Aim:
Rewrite the stretch of lines from the one containing "Task: Open the service content dropdown arrow" through the one containing "pyautogui.click(x=23, y=95)", putting "side panel" in place of "sidebar" and changing nothing else. Give only those lines, and leave the pictures out.

......

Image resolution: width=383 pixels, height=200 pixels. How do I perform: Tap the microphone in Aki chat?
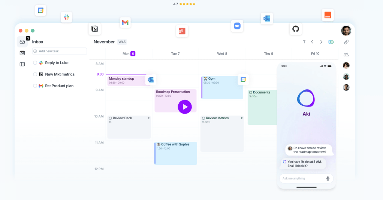(x=328, y=178)

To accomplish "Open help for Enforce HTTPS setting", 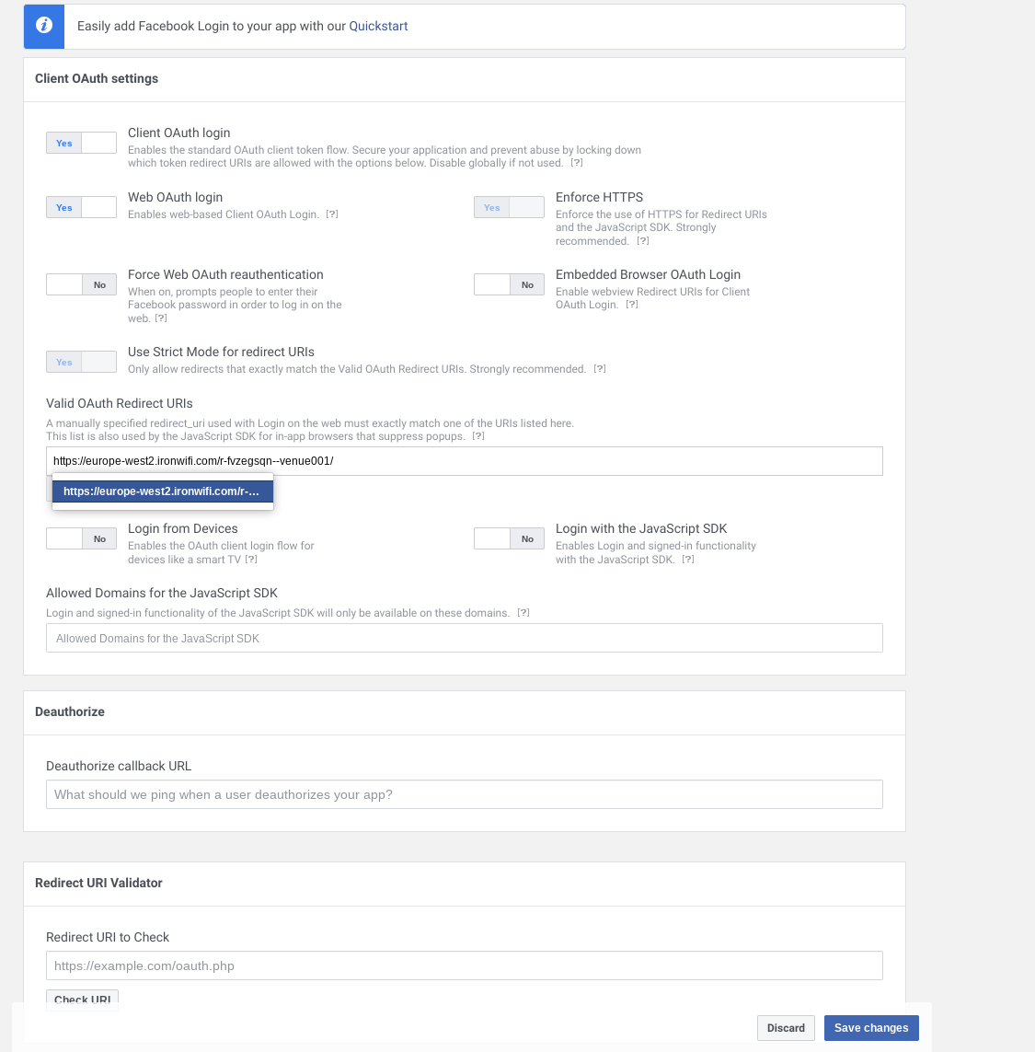I will 643,241.
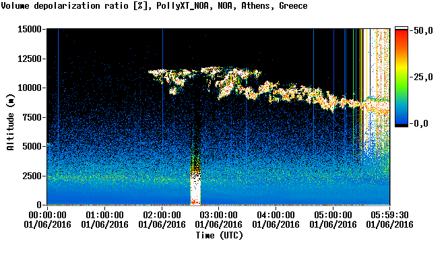Select the yellow band of color scale
Screen dimensions: 448x262
coord(402,67)
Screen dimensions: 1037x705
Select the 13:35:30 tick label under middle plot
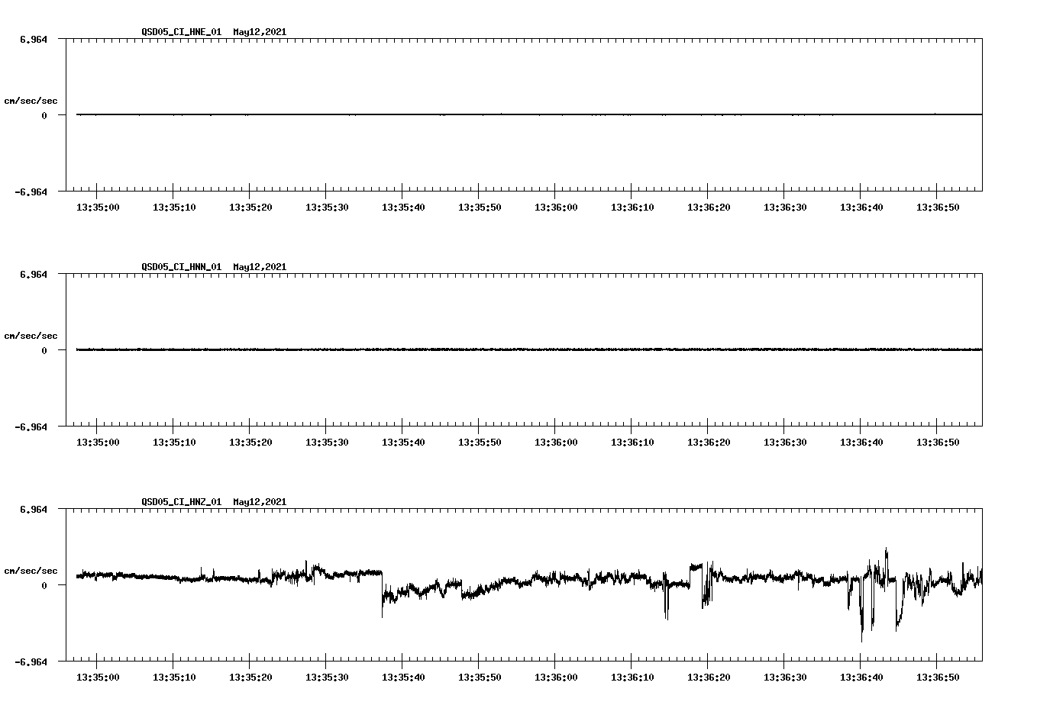tap(327, 442)
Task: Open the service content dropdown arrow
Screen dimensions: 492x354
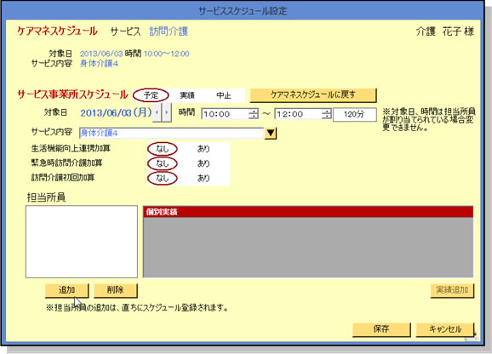Action: click(271, 134)
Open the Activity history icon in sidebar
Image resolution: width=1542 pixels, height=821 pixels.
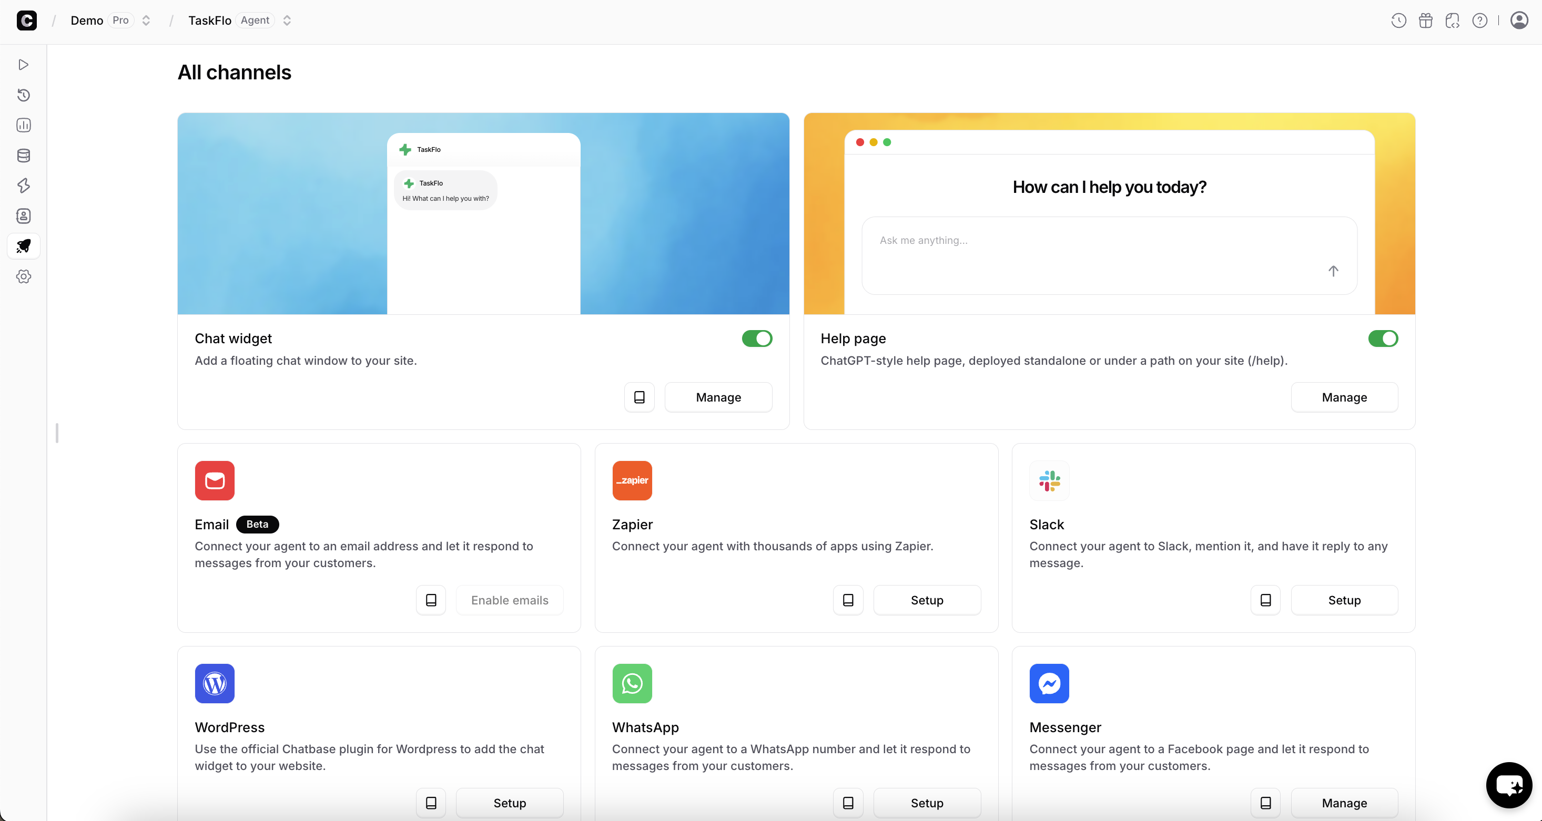pyautogui.click(x=23, y=95)
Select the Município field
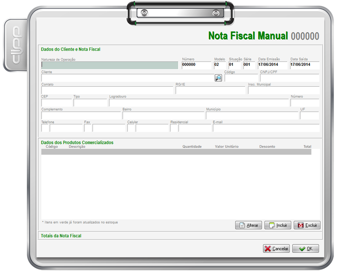The image size is (349, 275). click(x=252, y=115)
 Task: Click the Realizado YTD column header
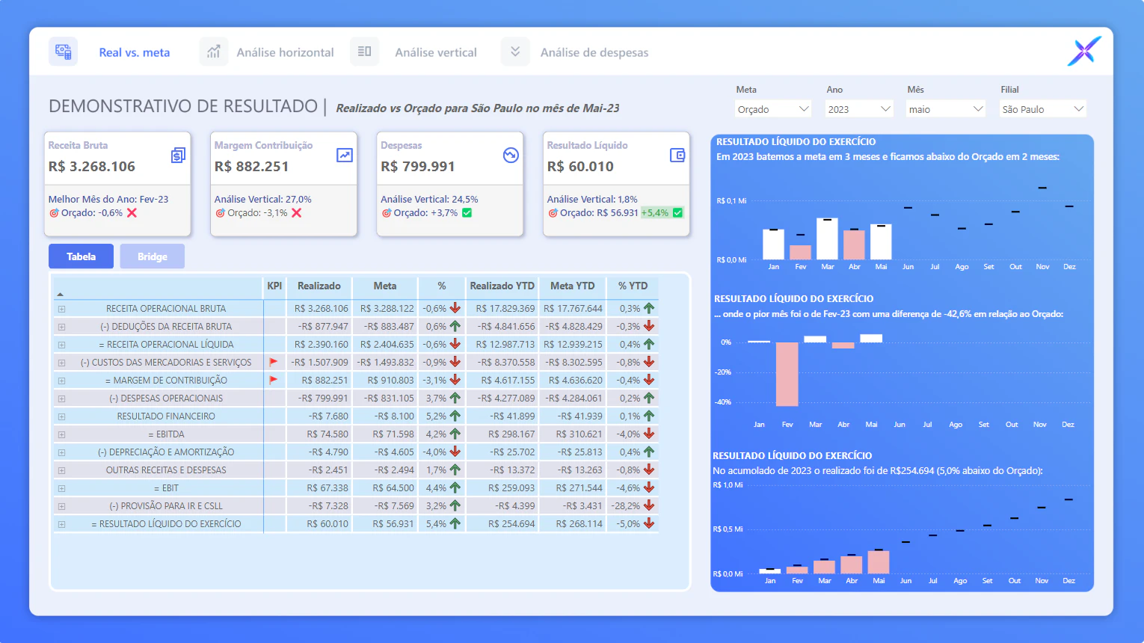pos(502,286)
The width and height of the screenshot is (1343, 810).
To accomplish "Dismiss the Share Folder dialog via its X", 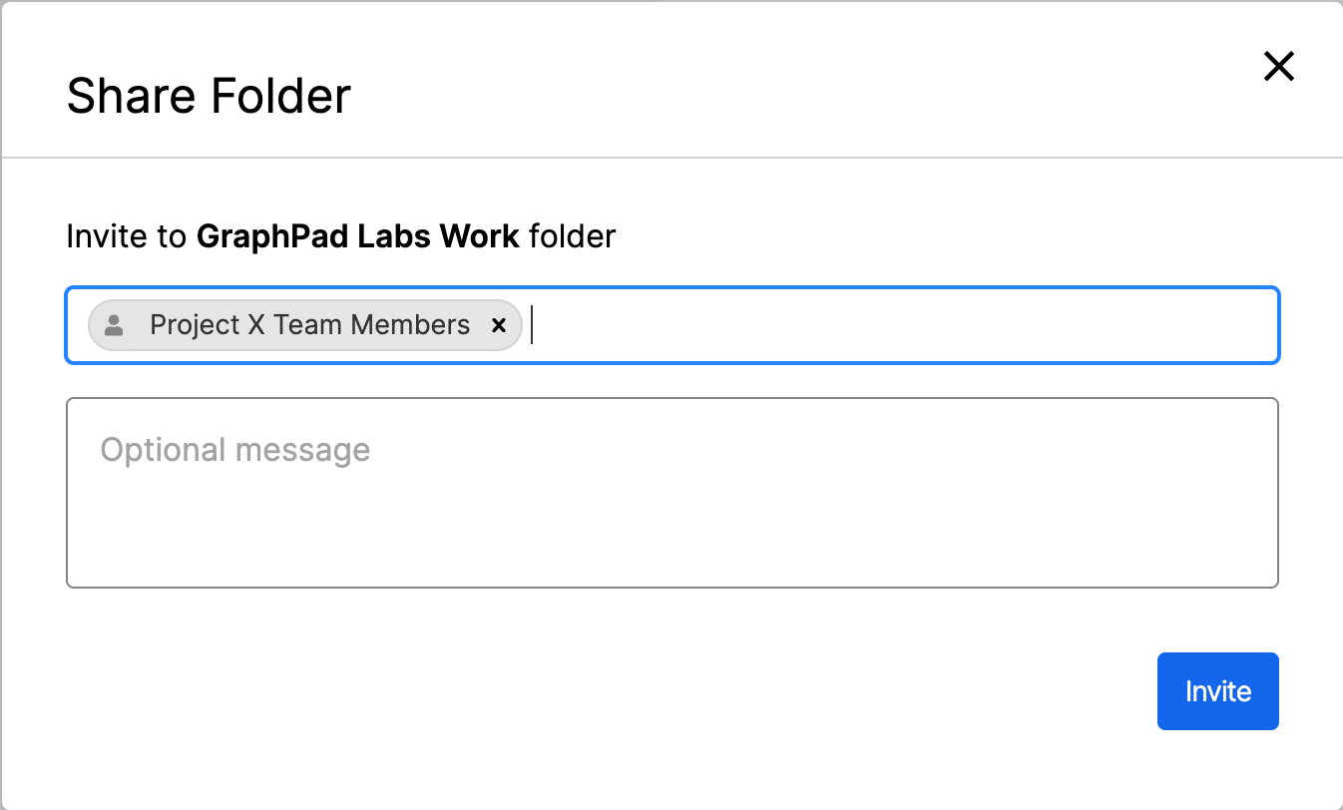I will coord(1278,67).
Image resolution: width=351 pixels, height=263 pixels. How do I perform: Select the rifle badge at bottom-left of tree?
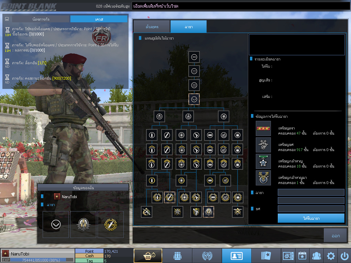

......

Complete output:
Task: Open the service content dropdown arrow
Screen dimensions: 492x354
Action: click(271, 134)
Open the Activity history icon in side panel
Image resolution: width=1542 pixels, height=821 pixels.
pyautogui.click(x=23, y=95)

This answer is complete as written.